There’s no such thing as weather that suits every type of plant, but last year conditions were certainly perfect for irises. Come see the wonderful variety of colours and textures I discovered on garden tours last summer. Plus a few are from my own garden. I’m pretty sure they have the entire rainbow covered.
Irises tend to steal the show during June around here, overlapping nicely with the earlier burst of poppies, and carrying the torch with the peonies until the July bloomers arrive.
Two Annoying Things about Irises
There is a little love/hate thing going on here.
While I (obviously) adore the blooms, I do consider them to be high maintenance plants. Why? Because they are grass magnets—all sorts of grasses seem to get all snarled up in the bulbs and rhizomes—and it’s quite a task to dig them up and sort it out. This isn’t so noticeable when the flowers are in bloom, but when the excitement has died off, those grassy mounds can be quite an eyesore.
Also, they can require dividing fairly frequently. Boo-hoo, I know, but I am a great fan of super low maintenance plants and these guys push my limits.
That said, I also cannot resist them. The mini irises (next photo) are a good compromise. They don’t seem to get into nearly as much trouble as the others.
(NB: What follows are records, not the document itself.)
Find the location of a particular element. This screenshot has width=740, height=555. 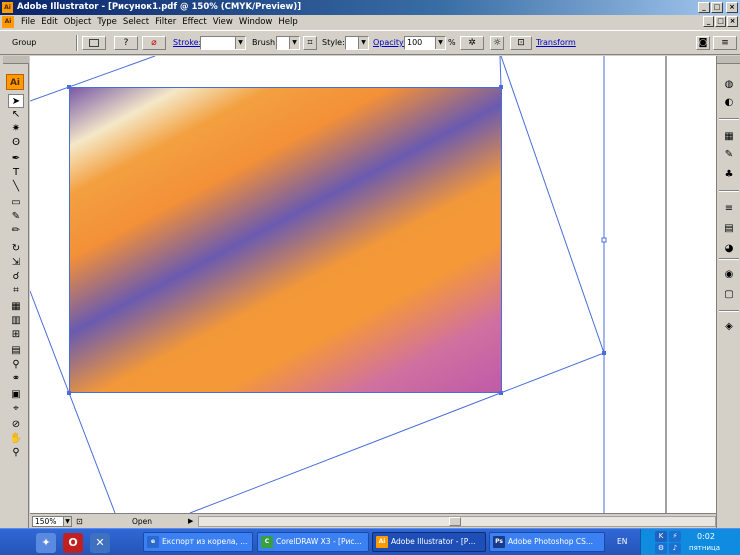

pen-tool-icon: ✒ is located at coordinates (16, 159).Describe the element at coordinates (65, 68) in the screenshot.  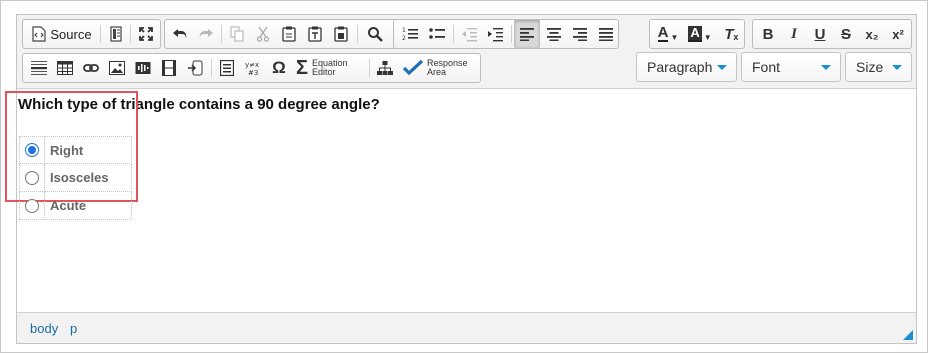
I see `table-button` at that location.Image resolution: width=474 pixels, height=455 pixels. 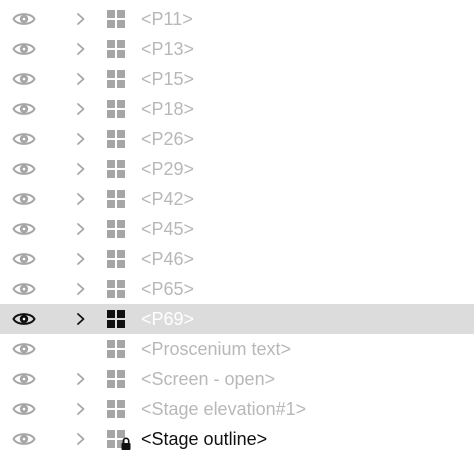 I want to click on layer-label: <P13>, so click(x=168, y=49).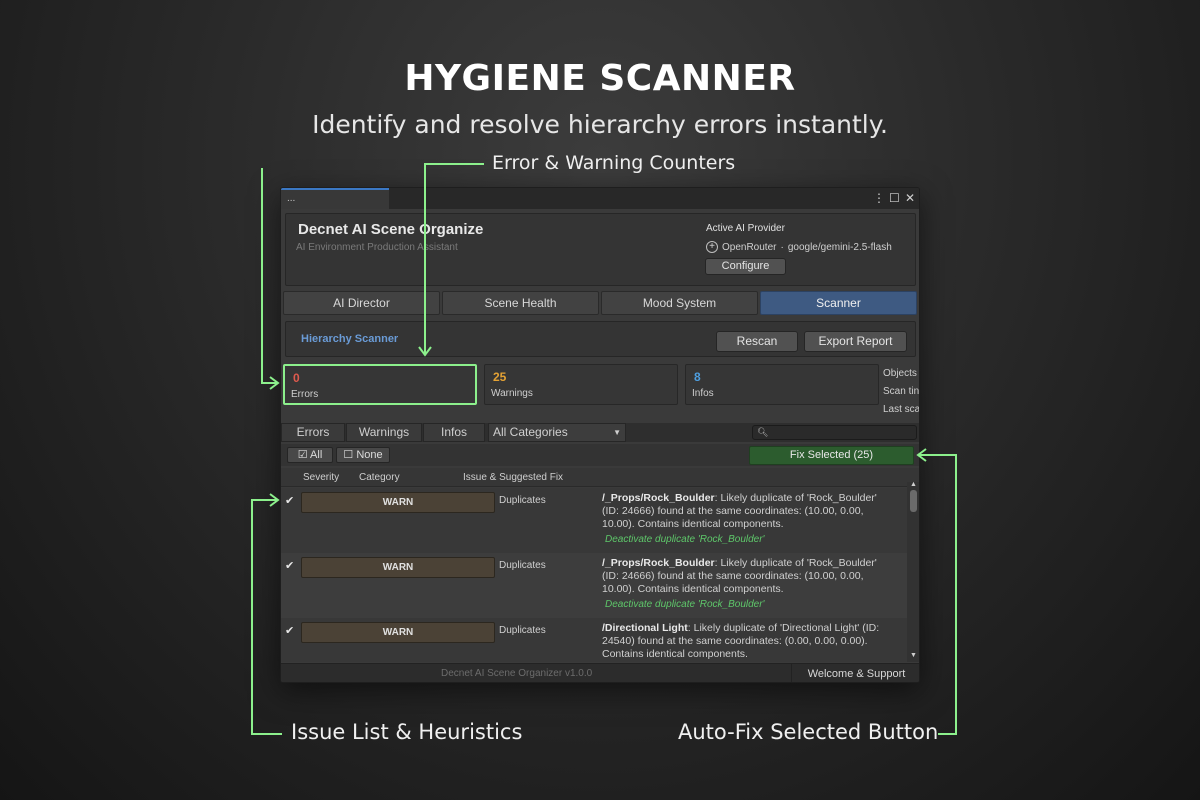  I want to click on callout-line-issue-list, so click(266, 617).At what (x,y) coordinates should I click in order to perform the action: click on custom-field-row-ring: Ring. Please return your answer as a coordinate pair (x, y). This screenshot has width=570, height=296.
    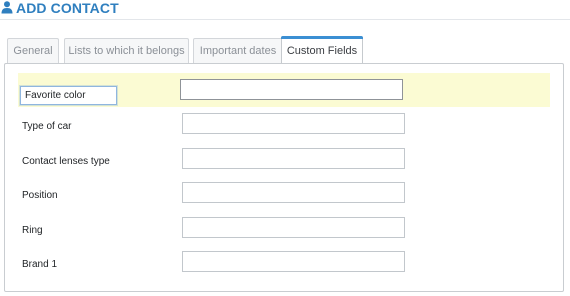
    Looking at the image, I should click on (284, 234).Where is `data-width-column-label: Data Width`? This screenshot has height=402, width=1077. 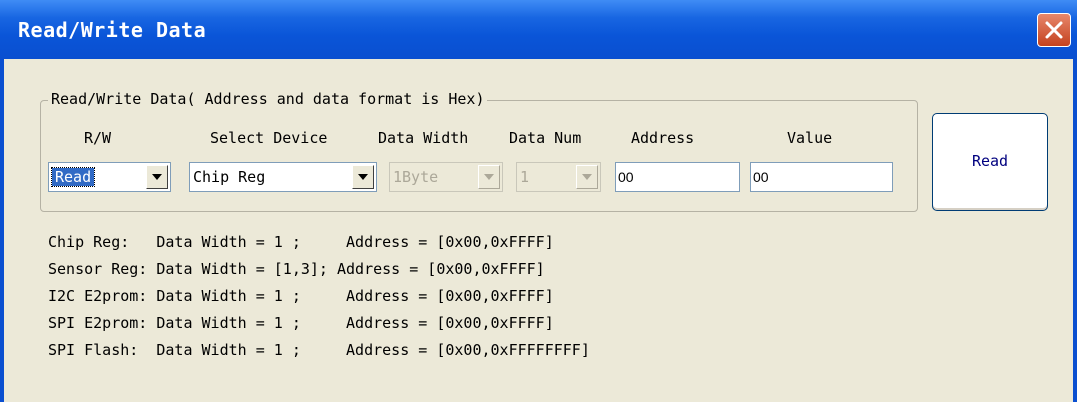 data-width-column-label: Data Width is located at coordinates (424, 138).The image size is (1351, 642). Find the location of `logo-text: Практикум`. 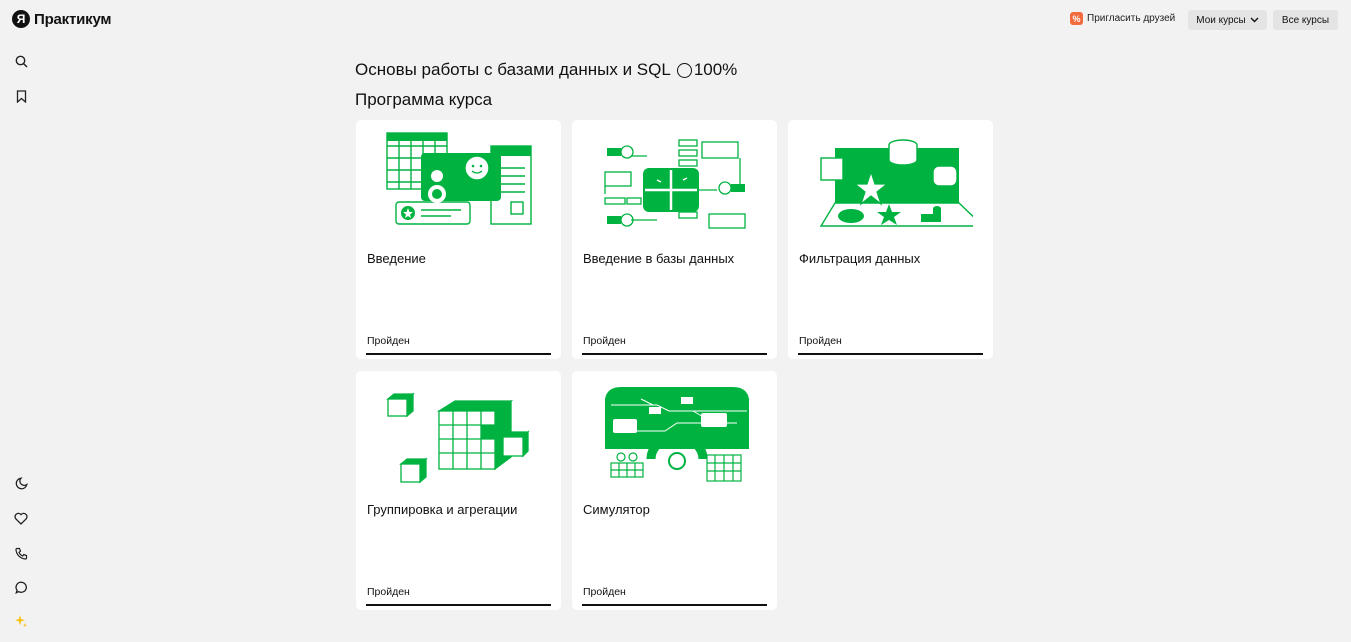

logo-text: Практикум is located at coordinates (73, 19).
Every so often I get a request to name all the plants in my photos. This is something I avoid like the plague because it’s very time-consuming! I wouldn’t begin to try with irises because there are hundreds of varieties and all sorts of hybrids, like these crazy, lovely next ones:
While they look fabulous in swaths, irises also make excellent focal points. If you have to dig them up and thin them out anyways, there’s no reason not to plant them singularly for pops of colour. And, they’ll still multiply over time.
This next one is one of my miniature irises next to the garden pond. So photogenic!
These tall, dark ones are stunning in this cottage garden:
How wild are these colours? The leaves are from a rose bush.
Here’s another way to use irises to add pop and contrast—set them near other, contrasting show stoppers. The flowers can last quite a few weeks, and they hold things together until the next flowers come along. I love how they offset the pink peonies and salvias.
This next rusty red colour is becoming really popular. I admit I’m kind of obsessed with it.
Here’s some more miniature irises. There’s beautiful blue stripes on the petals.
Here’s more rusty reds. They look good with the blacky-purples. I think I took 8000 photos of them.
More minis by my pond:
This garden had a whole bunch of colours all mixed together. It was really pretty but I’m not sure if I’d like it when the blooms are done and the grasses take over. Perhaps a later blooming canopy plant would save the day?
Classic, frilly yellow irises. Not my cup of tea. Sorry, yellow.
Some look like orchids, don’t they?
I’m not over the grass-invasion problem but I am definitely in love with all the colour possibilities.